What Changed This Quarter:

  • Q3 guidance slashed, sharp sequential revenue decline forecast

  • Announced strategic pivot toward AI data center opportunity ($2.6B TAM by 2030)

  • Partnered with NVIDIA on 800V power architecture development

  • Partnered with Powerchip for 8” GaN production, lowering cost and increasing capacity

  • Raised $97M net from 20M common share offering

  • Mobile/consumer deprioritized — expected to shrink but improve margins

  • Development samples for new AI-targeted designs expected by Q4 2025, volume by 2027

Guidance Update:

  • Q3 Revenue: $10.0M ± $0.5M (vs. $14.5M in Q2)

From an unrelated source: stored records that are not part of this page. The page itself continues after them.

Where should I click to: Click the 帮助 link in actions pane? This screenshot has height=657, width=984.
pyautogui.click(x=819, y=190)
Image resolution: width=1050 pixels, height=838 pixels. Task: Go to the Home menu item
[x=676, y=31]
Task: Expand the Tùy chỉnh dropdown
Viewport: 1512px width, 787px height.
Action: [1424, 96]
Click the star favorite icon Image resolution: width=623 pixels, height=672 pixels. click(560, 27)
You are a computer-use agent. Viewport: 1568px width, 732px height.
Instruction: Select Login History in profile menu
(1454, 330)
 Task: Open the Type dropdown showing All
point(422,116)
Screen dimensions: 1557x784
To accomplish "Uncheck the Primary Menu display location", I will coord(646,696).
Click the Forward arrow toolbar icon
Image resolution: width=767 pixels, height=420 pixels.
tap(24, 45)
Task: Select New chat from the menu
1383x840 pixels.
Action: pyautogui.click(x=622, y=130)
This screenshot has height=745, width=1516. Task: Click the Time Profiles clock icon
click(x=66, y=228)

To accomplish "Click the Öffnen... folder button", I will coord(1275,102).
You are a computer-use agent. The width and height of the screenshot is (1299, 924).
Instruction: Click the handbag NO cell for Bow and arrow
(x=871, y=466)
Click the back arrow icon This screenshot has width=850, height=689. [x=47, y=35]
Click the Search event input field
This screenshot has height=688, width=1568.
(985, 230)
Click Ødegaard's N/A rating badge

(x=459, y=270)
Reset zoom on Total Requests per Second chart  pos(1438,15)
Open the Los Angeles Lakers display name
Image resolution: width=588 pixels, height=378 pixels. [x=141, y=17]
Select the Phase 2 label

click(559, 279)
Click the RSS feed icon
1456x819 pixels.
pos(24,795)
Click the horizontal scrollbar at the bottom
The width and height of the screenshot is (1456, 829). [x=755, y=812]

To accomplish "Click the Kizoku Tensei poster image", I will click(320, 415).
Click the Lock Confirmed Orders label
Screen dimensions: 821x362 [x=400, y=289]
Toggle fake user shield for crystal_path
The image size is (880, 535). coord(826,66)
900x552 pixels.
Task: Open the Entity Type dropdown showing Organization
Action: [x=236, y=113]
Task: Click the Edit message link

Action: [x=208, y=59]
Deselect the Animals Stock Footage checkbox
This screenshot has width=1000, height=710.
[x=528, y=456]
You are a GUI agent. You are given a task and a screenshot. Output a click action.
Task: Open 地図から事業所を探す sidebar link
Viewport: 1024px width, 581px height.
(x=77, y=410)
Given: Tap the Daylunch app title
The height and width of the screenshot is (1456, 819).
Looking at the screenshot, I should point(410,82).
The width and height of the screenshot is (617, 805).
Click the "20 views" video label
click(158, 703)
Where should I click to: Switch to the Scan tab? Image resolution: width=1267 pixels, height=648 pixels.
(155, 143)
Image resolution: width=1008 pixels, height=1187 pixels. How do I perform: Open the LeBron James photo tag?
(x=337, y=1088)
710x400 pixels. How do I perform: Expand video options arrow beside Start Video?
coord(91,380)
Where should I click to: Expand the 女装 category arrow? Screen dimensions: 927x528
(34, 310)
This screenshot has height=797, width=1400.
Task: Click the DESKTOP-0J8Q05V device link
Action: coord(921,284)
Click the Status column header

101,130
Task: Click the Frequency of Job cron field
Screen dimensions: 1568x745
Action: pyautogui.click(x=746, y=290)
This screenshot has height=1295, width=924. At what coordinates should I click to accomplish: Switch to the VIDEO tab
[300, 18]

  • Q3 Gross Margin (Non-GAAP): 38.5% ± 0.5%

  • Q3 OpEx (Non-GAAP): ~$15.5M

Management attributes the guide-down to China tariffs and deliberate rebalancing toward higher-margin AI and infrastructure market

Quick take

Navitas posted another transitional quarter, slightly beating revenue expectations and matching EPS at –$0.05. However, the focus immediately shifts to Q3 guidance, where the company sees revenue plunging 31% QoQ due to China tariffs and a narrower mobile strategy.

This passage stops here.